WHAT THE TASK REQUIRES
Could you copy out all of the entries exactly?

INPUT FOR THIS TASK

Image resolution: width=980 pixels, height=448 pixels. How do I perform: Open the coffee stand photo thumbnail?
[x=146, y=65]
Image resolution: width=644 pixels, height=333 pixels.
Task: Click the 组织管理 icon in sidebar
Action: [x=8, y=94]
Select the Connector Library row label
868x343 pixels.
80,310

RESULT FOR THIS TASK
Image resolution: width=980 pixels, height=448 pixels. How do I perform: Open the coffee stand photo thumbnail?
[x=146, y=65]
Image resolution: width=644 pixels, height=333 pixels.
Task: Click the 组织管理 icon in sidebar
Action: [x=8, y=94]
Select the Connector Library row label
868x343 pixels.
80,310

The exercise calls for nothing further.